Additionally, DGH promotes the work of local groups in the US. The Tulane University School of Medicine student branch takes part in volunteer activities throughout the community and hosts educational events at the Medical and Public Health Schools. DGH-Los Angeles continues to work with other advocacy groups locally on immigrants' rights issues, the peace movement, and campaigns to advance healthcare for all.

===Europe===
In 2007, DGH members in Europe convened to form 'DGH-Europe'. The primary goal of the group is to support the work of DGH by taking action at a local level and to promote the organization in Europe, building networks with other like-minded groups. DGH-Europe is committed to raising funds to support existing projects and to assist in the recruitment of volunteers.
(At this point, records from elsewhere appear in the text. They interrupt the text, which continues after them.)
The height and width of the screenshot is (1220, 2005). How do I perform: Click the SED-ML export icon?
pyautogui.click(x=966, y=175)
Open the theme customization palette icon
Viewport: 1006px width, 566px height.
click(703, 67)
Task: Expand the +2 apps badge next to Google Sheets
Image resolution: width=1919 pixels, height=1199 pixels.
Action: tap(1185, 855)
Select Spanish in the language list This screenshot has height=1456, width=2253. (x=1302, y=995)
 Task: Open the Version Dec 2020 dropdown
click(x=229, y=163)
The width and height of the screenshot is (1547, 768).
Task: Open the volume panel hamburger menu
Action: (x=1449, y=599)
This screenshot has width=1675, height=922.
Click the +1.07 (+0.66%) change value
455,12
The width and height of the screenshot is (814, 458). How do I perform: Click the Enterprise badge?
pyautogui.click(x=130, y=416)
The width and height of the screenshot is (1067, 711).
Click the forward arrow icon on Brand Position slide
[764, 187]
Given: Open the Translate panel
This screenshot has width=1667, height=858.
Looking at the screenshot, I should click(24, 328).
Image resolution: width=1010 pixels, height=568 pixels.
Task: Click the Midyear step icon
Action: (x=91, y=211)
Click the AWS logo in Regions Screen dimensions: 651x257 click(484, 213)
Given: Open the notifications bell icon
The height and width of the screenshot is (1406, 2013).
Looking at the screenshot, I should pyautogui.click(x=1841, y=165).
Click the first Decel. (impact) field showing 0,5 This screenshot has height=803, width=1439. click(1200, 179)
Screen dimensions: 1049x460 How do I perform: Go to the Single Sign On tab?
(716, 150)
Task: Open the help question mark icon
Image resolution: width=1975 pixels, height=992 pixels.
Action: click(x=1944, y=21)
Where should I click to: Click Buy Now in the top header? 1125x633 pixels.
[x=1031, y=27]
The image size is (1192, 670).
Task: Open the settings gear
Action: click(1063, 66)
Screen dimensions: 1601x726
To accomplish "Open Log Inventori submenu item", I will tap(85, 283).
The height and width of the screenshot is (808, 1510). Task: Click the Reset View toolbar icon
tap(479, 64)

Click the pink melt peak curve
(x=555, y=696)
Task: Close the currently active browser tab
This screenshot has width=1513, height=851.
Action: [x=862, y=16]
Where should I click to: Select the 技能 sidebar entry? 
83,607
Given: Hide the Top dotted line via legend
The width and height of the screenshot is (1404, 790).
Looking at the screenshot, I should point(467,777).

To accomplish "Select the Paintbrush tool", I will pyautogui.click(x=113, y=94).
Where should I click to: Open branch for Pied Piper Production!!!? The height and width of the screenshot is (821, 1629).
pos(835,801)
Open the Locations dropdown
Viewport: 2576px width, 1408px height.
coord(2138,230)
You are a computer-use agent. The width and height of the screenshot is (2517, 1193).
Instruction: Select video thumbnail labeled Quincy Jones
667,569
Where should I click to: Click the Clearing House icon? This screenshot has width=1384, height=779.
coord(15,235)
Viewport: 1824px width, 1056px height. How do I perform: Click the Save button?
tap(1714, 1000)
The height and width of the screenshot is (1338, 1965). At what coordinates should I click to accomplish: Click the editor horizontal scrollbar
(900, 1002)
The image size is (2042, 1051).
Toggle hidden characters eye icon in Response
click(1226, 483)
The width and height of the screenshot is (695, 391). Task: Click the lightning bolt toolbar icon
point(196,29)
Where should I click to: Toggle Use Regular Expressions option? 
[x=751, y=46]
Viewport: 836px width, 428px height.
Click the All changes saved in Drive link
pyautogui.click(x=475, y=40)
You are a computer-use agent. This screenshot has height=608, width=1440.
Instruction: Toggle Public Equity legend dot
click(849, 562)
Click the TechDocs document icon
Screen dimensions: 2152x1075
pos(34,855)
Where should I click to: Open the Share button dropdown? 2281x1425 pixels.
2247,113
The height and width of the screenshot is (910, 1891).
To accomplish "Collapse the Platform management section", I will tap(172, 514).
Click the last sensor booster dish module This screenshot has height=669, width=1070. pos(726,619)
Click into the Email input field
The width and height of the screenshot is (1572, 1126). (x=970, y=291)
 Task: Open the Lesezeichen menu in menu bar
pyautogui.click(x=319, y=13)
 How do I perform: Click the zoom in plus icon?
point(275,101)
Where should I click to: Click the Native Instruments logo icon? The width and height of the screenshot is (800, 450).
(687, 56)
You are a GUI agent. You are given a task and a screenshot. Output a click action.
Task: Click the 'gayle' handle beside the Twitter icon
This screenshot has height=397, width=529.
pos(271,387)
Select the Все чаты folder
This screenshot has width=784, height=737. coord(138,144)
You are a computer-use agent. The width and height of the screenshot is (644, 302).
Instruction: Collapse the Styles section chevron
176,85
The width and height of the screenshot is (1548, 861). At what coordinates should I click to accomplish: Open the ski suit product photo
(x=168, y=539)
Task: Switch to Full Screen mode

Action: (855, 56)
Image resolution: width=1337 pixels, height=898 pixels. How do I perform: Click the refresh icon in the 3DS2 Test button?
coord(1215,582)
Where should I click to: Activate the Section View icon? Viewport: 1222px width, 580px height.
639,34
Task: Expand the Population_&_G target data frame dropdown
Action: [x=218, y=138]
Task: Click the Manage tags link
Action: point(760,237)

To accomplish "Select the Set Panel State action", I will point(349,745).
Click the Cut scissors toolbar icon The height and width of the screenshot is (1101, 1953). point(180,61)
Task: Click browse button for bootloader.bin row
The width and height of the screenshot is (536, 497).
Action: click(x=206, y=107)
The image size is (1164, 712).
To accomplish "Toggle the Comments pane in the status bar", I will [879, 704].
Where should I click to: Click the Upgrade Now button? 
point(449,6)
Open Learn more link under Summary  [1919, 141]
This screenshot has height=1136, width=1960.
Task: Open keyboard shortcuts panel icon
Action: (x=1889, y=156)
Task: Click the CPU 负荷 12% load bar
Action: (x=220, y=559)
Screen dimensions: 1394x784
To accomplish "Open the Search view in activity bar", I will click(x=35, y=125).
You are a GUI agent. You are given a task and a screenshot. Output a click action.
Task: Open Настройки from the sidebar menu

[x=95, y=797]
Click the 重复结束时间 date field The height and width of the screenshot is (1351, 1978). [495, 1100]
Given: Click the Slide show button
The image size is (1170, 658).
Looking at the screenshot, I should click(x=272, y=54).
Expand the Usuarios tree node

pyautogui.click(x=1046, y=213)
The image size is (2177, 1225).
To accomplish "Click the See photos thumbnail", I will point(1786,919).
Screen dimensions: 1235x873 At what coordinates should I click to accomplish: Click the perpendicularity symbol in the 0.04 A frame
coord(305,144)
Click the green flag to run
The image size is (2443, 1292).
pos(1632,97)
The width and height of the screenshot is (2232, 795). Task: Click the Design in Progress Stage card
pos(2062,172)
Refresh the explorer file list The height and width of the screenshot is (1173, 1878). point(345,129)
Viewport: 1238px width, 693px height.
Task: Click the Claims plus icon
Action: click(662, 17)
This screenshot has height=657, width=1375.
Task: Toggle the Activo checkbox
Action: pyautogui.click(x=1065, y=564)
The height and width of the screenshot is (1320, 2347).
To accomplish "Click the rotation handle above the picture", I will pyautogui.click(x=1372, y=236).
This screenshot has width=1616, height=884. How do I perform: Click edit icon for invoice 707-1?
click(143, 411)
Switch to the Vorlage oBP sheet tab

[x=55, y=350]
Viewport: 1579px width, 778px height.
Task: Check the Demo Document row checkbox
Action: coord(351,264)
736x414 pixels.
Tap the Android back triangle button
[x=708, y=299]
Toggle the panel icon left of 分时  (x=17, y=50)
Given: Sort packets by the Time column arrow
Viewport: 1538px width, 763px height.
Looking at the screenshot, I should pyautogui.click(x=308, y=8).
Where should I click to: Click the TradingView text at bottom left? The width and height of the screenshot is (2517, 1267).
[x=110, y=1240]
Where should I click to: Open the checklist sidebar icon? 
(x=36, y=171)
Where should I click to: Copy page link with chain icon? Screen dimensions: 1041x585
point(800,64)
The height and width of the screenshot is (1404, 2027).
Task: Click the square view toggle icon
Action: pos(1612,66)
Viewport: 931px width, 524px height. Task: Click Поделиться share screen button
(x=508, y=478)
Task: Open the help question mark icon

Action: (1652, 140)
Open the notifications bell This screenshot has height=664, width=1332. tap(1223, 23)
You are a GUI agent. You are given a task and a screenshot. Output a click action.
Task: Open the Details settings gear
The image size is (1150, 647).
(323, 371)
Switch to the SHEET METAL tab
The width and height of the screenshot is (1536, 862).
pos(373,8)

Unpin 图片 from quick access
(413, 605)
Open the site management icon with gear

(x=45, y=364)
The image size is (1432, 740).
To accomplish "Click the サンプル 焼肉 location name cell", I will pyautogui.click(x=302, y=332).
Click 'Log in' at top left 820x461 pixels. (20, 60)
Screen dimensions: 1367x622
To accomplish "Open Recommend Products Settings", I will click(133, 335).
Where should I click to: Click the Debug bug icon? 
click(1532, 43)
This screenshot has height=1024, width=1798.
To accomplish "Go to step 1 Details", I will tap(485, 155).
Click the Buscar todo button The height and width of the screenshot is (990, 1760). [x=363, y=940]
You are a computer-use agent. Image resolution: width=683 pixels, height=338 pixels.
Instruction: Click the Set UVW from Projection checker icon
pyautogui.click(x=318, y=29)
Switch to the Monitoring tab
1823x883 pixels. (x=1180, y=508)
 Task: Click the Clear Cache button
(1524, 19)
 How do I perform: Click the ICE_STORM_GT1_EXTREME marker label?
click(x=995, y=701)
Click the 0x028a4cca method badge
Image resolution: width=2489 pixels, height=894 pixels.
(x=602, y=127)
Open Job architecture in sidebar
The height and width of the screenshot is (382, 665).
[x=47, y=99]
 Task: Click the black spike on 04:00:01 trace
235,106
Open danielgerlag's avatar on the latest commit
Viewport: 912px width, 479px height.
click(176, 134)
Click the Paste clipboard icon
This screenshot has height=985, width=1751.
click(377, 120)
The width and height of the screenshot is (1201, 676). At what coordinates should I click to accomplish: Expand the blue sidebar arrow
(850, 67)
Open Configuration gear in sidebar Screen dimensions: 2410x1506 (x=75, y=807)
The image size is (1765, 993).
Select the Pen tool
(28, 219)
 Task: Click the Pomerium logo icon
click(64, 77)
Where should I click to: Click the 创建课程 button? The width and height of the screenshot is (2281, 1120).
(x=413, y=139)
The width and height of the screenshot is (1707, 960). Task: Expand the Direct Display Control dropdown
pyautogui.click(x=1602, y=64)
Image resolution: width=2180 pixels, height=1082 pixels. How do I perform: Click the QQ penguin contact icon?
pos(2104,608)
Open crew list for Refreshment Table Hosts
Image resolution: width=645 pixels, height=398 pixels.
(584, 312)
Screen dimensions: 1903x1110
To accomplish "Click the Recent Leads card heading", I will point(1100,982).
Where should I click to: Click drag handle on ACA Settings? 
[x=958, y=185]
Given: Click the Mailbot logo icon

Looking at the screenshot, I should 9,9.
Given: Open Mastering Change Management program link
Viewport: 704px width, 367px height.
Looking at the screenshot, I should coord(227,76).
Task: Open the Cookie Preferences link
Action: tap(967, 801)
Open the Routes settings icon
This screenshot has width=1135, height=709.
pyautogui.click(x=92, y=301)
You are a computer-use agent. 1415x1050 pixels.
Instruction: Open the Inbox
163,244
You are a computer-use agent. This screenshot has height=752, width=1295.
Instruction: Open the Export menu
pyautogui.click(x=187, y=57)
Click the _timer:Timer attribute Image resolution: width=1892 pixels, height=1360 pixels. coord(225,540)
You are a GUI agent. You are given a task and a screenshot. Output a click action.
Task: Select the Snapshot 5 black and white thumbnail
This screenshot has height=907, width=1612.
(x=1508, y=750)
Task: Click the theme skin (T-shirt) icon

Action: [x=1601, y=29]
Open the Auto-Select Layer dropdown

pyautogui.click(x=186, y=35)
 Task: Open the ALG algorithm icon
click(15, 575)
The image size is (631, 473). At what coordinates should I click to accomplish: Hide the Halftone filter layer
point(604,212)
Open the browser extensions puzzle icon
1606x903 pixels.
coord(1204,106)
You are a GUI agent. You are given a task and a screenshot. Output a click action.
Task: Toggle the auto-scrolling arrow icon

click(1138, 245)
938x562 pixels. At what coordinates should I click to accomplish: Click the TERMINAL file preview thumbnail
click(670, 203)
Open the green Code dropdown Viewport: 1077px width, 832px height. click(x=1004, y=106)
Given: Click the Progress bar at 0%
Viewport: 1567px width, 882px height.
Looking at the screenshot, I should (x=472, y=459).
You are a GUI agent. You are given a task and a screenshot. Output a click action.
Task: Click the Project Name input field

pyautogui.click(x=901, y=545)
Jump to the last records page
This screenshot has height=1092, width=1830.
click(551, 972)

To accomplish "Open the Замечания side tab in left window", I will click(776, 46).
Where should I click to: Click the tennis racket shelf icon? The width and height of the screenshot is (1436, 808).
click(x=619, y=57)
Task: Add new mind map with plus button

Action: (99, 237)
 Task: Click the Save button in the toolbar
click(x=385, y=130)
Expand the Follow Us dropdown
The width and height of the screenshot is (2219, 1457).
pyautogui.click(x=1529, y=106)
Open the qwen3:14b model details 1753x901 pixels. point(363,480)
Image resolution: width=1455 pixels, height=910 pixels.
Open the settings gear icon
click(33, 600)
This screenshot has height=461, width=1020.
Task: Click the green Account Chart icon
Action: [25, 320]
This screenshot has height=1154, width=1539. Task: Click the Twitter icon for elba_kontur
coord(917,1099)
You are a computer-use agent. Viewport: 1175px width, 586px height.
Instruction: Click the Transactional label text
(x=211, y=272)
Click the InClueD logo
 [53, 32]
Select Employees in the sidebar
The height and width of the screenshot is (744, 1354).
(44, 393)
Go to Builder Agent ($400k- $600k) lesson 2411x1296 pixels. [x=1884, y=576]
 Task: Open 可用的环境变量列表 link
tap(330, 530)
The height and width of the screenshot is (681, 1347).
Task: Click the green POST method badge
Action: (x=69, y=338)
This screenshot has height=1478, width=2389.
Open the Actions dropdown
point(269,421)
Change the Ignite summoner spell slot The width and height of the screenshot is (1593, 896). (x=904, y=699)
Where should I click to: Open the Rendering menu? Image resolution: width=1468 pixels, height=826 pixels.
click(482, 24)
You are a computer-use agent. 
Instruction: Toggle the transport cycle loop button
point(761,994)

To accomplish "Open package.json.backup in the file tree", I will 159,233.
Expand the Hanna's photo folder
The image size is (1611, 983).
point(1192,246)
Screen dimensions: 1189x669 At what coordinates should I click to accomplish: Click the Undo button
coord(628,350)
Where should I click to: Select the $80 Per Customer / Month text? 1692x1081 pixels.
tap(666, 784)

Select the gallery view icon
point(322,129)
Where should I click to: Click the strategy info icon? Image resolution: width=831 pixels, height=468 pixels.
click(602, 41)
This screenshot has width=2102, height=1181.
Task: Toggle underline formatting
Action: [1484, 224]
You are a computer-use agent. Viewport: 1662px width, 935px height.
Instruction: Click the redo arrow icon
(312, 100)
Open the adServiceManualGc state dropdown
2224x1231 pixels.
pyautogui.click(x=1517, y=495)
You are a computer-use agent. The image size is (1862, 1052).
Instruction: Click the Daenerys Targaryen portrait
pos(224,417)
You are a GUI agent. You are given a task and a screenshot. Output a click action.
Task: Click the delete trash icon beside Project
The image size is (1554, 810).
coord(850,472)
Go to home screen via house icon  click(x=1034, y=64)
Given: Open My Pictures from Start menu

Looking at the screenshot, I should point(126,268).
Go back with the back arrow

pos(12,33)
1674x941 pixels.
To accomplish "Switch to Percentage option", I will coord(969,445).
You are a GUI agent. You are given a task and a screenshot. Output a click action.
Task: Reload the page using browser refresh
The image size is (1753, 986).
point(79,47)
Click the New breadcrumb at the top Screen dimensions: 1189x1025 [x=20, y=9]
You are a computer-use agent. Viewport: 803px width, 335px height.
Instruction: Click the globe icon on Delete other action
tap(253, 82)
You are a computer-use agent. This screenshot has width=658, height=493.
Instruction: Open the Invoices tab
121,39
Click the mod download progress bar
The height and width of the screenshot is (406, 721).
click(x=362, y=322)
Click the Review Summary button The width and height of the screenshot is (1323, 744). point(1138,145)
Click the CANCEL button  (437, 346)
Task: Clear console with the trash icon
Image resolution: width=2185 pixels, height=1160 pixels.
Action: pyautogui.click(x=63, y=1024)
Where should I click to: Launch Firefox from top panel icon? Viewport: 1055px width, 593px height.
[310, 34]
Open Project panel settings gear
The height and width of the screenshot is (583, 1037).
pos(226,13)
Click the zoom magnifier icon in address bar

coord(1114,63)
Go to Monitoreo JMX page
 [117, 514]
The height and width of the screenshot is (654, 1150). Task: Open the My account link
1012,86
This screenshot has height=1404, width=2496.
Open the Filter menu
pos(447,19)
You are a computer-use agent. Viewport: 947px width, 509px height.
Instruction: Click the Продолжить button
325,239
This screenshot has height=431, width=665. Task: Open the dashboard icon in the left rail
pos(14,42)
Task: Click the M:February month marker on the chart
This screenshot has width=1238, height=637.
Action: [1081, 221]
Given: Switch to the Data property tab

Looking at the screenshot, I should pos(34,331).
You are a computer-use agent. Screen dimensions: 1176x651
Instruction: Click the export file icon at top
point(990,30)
DGH-Europe has hosted a number of events in France, Italy and Spain.

==Affiliations==
People's Health Movement:
In December 2000, five representatives from DGH traveled to Bangladesh to join over 1,500 activists from more than 94 countries in the first People's Health Assembly. The gathering culminated in the writing of the People's Charter for Health, of which DGH was a co-signer.

DGH continues to work closely with People's Health Movement to promote human rights internationally.

DGH works jointly with members of the Italian NGO Psicologi per I Popoli on several projects focused on improving the mental health of the communities in which DGH has a presence.